In essence, Walker is saying that an actual survey as opposed to a sampling of employers bolsters his case that more than 23,000 jobs have been added under his governorship. The Milwaukee Journal-Sentinel cast the job numbers in a somewhat favorable light:
Economists generally laud the validity of the quarterly census figures, which are time-consuming to compile. One reason they don’t figure as prominently in the political debate over jobs is the six-month reporting time lag.
The Bureau of Labor Statistics uses the quarterly census data to make revisions to the monthly survey data in order to retroactively clean up the inaccuracies that stem from extrapolation.

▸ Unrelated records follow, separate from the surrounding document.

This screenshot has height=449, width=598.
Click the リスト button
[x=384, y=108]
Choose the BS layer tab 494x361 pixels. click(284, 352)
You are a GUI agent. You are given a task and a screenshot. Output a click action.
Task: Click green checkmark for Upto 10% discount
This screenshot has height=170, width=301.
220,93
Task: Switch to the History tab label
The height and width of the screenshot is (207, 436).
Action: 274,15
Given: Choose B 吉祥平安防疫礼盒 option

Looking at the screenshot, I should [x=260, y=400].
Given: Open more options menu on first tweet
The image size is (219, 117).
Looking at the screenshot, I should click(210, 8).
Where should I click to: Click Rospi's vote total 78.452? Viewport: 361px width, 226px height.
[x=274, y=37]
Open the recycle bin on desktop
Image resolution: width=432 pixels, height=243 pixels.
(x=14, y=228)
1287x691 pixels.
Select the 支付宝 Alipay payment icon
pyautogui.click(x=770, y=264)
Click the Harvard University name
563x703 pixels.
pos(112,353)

“The quarterly (census) data is much more reliable,” said Brian Jacobsen, an economist in Menomonee Falls with Wells Fargo Funds Management. “If that one’s showing job gains, that’s going to be tough to argue with. It’s a census as opposed to just a sample. That’s a reason why that survey is used for benchmarking purposes.”
Unlike most employment data, which is the property of the federal government, each state’s quarterly census data belongs to the states, according to the bureau.
That gave the Walker administration leeway with the quarterly data, which the governor seized. The early release amounts to a rare action that breaches tradition but doesn’t violate any agreements between the bureau and the state, officials at the U.S. agency said Tuesday.
Whether this accounting will change any minds remains to be seen, but the this coupled with the latest polling suggests that Democrats are and will have a tough time convincing Wisconsin voters that Walker’s conduct has been so egregious as to justify a recall. In fact, he’s done quite well.